## Try it
Once you have read the data below, write it all out exactly.

[Stored records]
╭──
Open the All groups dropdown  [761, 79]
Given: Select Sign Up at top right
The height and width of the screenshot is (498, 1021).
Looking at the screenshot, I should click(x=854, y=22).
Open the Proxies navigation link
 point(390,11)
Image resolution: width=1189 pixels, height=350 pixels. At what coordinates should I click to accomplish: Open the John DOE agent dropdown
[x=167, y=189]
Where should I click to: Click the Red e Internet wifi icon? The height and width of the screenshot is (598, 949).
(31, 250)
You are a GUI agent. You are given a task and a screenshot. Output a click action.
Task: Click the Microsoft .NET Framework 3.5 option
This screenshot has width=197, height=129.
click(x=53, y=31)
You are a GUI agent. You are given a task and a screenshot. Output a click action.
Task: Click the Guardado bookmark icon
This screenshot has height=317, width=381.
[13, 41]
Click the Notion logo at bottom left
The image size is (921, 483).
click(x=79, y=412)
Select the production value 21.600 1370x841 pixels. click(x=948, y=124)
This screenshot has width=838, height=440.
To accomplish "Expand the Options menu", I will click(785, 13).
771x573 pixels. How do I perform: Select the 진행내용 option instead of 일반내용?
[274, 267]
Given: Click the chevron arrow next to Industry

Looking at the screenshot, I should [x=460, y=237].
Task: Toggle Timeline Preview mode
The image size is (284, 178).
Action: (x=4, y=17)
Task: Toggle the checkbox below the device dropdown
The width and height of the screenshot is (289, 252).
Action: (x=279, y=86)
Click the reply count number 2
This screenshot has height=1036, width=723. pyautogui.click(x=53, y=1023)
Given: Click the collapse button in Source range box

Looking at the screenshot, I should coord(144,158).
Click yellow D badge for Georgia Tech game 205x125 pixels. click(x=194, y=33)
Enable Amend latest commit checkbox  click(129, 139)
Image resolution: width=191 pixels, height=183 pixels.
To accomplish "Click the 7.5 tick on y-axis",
╰──
## Solution to this exercise
Open the All groups dropdown  [761, 79]
Given: Select Sign Up at top right
The height and width of the screenshot is (498, 1021).
Looking at the screenshot, I should click(x=854, y=22).
Open the Proxies navigation link
 point(390,11)
Image resolution: width=1189 pixels, height=350 pixels. At what coordinates should I click to accomplish: Open the John DOE agent dropdown
[x=167, y=189]
Where should I click to: Click the Red e Internet wifi icon? The height and width of the screenshot is (598, 949).
(31, 250)
You are a GUI agent. You are given a task and a screenshot. Output a click action.
Task: Click the Microsoft .NET Framework 3.5 option
This screenshot has width=197, height=129.
click(x=53, y=31)
You are a GUI agent. You are given a task and a screenshot. Output a click action.
Task: Click the Guardado bookmark icon
This screenshot has height=317, width=381.
[13, 41]
Click the Notion logo at bottom left
The image size is (921, 483).
click(x=79, y=412)
Select the production value 21.600 1370x841 pixels. click(x=948, y=124)
This screenshot has width=838, height=440.
To accomplish "Expand the Options menu", I will click(785, 13).
771x573 pixels. How do I perform: Select the 진행내용 option instead of 일반내용?
[274, 267]
Given: Click the chevron arrow next to Industry

Looking at the screenshot, I should [x=460, y=237].
Task: Toggle Timeline Preview mode
The image size is (284, 178).
Action: (x=4, y=17)
Task: Toggle the checkbox below the device dropdown
The width and height of the screenshot is (289, 252).
Action: (x=279, y=86)
Click the reply count number 2
This screenshot has height=1036, width=723. pyautogui.click(x=53, y=1023)
Given: Click the collapse button in Source range box

Looking at the screenshot, I should coord(144,158).
Click yellow D badge for Georgia Tech game 205x125 pixels. click(x=194, y=33)
Enable Amend latest commit checkbox  click(129, 139)
Image resolution: width=191 pixels, height=183 pixels.
To accomplish "Click the 7.5 tick on y-axis",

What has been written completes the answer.